== What the task asks ==
Reproduce only this range: the line holding "escorts (26, 501)" through the last line of the data below, both included, exactly, with no pictures.
----
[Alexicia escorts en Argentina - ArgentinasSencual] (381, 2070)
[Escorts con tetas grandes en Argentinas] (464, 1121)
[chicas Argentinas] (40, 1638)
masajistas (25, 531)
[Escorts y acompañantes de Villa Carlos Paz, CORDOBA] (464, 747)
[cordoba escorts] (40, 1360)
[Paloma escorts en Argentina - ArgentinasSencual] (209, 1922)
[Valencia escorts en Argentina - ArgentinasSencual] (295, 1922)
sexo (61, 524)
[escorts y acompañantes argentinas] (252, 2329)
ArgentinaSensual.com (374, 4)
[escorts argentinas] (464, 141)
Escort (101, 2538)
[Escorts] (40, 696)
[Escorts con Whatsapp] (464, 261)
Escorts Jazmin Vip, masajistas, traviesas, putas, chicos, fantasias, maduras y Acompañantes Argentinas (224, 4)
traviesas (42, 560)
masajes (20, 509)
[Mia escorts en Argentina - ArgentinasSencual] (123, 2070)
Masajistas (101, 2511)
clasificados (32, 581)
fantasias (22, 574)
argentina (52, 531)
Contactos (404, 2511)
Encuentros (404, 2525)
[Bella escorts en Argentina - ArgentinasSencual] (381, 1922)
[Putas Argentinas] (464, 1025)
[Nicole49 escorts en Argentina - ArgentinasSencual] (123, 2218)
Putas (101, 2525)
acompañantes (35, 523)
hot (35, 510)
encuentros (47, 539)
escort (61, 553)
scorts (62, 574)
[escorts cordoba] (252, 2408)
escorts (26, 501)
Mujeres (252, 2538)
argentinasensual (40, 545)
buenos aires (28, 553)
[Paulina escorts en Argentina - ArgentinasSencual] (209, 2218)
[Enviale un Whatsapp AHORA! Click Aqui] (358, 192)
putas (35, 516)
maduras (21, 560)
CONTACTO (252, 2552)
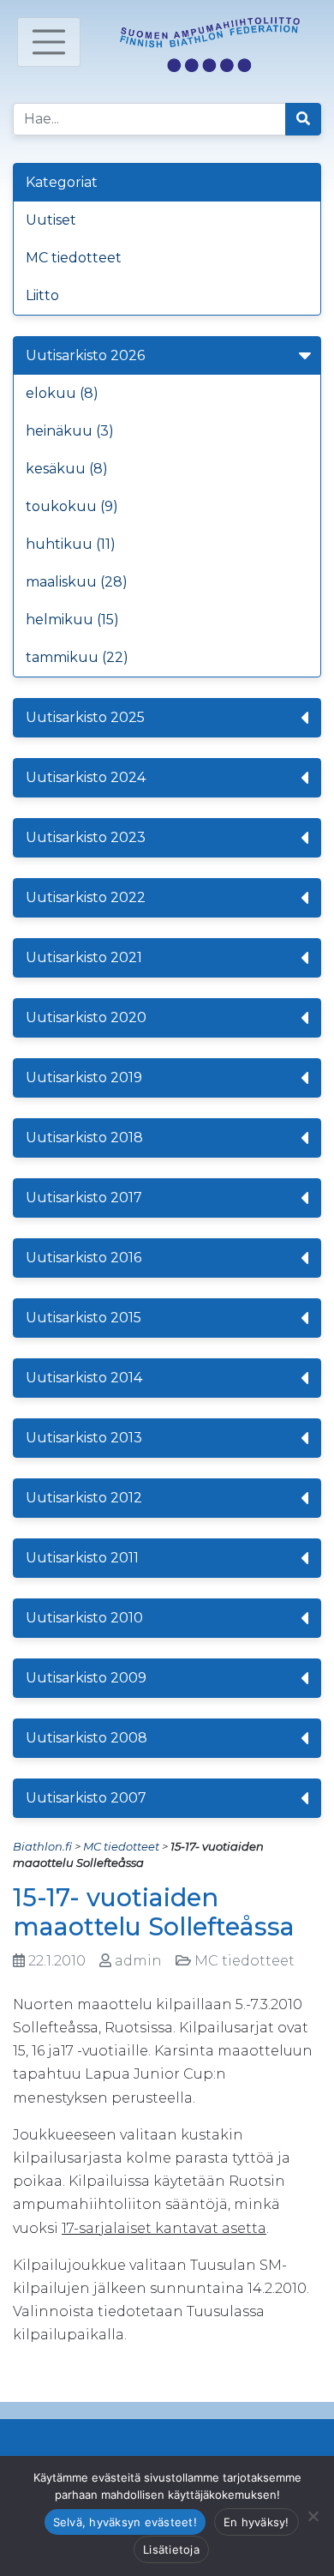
----
== Result of the task ==
escorts (26, 501)
Mujeres (252, 2538)
argentinasensual (40, 545)
buenos aires (28, 553)
[Paulina escorts en Argentina - ArgentinasSencual] (209, 2218)
[Enviale un Whatsapp AHORA! Click Aqui] (358, 192)
putas (35, 516)
maduras (21, 560)
CONTACTO (252, 2552)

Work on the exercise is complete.